While personal injury claims cannot be made against an employer, a third party may still be found liable for an accident in the workplace. Faulty equipment is one example where a third party manufacturer can be held responsible for a work-related accident. A qualified attorney will work with a client to decide responsibility, and proceed accordingly by filing a lawsuit against workers’ compensation, a third party, or both.

If you have been injured in the workplace or on the job, here are a few important tips to remember:

  1. Report the incident immediately. Do not let anyone, including the employer, not report the accident. Not only could it hinder compensation, but it is also illegal.
  2. When talking to an adjuster, give short and concise answers. Understand the adjuster may record any conversation, and anything said will be carefully examined to minimize company liability.
  3. Do not sign any checks or releases without first speaking with an attorney.
  4. Medical stabilization should come before any settlement of the case.
  5. Do not be pressured into doing anything just because someone says, “you have to.”
  6. Contact an attorney as soon as possible.
  7. Keep a daily diary of how the incident affects day-to-day life.

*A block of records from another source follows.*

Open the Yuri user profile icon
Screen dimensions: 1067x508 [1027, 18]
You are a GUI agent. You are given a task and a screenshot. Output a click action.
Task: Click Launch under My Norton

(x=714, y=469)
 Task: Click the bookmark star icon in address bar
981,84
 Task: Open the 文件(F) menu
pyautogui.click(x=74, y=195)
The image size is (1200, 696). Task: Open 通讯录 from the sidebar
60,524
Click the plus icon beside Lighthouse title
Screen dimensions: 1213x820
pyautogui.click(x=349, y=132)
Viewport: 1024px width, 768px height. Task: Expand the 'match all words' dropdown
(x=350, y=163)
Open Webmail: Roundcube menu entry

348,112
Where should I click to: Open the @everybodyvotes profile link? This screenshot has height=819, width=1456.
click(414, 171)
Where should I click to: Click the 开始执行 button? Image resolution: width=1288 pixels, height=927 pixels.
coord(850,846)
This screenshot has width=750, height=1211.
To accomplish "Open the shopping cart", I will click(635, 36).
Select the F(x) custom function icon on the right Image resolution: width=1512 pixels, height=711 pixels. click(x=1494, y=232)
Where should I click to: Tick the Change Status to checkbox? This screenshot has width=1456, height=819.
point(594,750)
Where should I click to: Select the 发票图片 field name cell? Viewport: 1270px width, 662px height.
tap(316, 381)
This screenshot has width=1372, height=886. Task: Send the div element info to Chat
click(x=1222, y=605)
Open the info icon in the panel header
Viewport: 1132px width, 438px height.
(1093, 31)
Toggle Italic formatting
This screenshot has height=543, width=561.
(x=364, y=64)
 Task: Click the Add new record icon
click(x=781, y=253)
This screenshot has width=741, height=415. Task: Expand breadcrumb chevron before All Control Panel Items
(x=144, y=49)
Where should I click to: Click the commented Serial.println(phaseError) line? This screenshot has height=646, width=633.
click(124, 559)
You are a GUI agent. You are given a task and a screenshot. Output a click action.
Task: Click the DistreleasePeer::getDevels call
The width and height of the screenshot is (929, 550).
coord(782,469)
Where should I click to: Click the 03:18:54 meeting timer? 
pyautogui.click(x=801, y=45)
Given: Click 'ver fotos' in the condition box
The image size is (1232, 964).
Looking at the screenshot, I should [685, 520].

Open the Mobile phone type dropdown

Here are questions to ask an attorney before agreeing to legal representation for workplace personal injury claims.

  1. Is the attorney experienced in this type of litigation?
  2. What are the proposed fees and expenses?
  3. How does the attorney evaluate chance of success?
  4. What is the attorney’s success rate?

No one deserves to suffer because of workplace negligence. Personal injury claims cannot undo the damages caused by the lack of regard for safety, but a successful claim can get the person back to work faster and guarantee the right party suffers the financial burden for the incident.